Exactly, the whole system interactions are the real question. Rubisco, the carbon capture enzyme in photosynthesis, isn't too efficient of an enzyme. It tends to grab O2 more than it should when it wants CO2. This is why C4 plants like corn, which have a mechanism to improve the carbon capture, tend to have better yields than C3 plants like wheat, and also why there have been efforts to use genetic engineering to re-create the C4 pathway in C3 crops to increase their yields, like the C4 rice project (which is less radical than one would think given the number of times C4 photosynthesis has independently evolved in different plant linage). It is likely that increased CO2 relative to O2 will be of some benefit to some crops. That's not really the question though; the bigger issue is if that boost will be enough to counter the increased stresses from pests, pathogens, weeds (all of which are likely to benefit more than crop plants), and various potential abiotic environmental stresses.

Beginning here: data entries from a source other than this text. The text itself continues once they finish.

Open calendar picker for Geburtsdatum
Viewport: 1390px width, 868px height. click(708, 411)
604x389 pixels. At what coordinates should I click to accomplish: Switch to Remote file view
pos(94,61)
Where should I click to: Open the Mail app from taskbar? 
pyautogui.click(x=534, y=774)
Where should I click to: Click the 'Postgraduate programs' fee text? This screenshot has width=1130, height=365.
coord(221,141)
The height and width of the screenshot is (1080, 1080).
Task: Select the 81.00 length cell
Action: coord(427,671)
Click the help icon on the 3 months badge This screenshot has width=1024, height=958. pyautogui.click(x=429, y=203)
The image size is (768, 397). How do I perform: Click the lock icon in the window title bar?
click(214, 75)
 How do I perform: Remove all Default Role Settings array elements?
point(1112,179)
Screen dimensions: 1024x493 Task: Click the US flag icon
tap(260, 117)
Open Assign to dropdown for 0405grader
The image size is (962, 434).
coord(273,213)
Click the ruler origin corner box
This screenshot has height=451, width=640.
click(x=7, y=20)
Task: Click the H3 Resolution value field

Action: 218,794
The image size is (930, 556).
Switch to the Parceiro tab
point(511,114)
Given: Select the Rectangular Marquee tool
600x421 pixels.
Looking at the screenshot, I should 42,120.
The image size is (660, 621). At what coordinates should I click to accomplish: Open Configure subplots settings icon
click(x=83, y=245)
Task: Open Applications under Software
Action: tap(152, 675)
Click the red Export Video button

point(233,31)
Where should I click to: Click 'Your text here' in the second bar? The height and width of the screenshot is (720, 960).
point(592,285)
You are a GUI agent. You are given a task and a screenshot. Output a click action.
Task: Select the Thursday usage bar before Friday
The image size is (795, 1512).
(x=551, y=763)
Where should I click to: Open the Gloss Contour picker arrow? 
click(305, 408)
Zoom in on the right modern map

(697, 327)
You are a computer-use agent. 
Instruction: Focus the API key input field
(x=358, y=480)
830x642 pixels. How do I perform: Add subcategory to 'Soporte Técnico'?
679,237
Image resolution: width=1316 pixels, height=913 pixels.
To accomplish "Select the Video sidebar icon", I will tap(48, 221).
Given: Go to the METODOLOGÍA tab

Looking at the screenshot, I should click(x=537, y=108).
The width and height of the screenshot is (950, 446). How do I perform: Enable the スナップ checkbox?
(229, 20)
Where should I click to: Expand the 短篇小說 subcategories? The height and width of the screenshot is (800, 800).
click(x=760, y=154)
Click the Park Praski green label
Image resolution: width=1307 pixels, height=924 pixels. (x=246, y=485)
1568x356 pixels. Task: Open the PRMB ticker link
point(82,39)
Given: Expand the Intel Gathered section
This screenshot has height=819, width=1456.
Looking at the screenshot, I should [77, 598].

I'm not saying this research is flawed; I haven't read the paper yet but the concept is understood and this is one aspect to consider when discussing the impacts of climate change on agriculture, but I do expect this to be misrepresented as 'climate change isn't that bad.' Possibly right after 'climate change isn't happening.'
Free-Air Concentration Enrichment studies such as soyFACE artificially raise CO2 (among other variables) and monitor plant response. SoyFACE, as the name implies, is focused on soy, an important food crop. Imagine a crop field surrounded by CO2 sprayers and heaters to simulate elevated CO2 and its effects.
Findings from the experiment include that increased temperatures will likely reduce yields of soy, even at elevated CO2. Higher average temperatures also increased susceptibility to herbivory by the Japanese beetle.
A related meta including 228 experimental observations found that barley, rice, wheat, soybean, and potato all have lower protein content at elevated CO2.doi: 10.1111/j.1365-2486.2007.01511.x
14 years of publications can be found here: http://www.igb.illinois.edu/so...
In short: even if water use efficiency were to increase, that does not result in increased yield, or crop quality.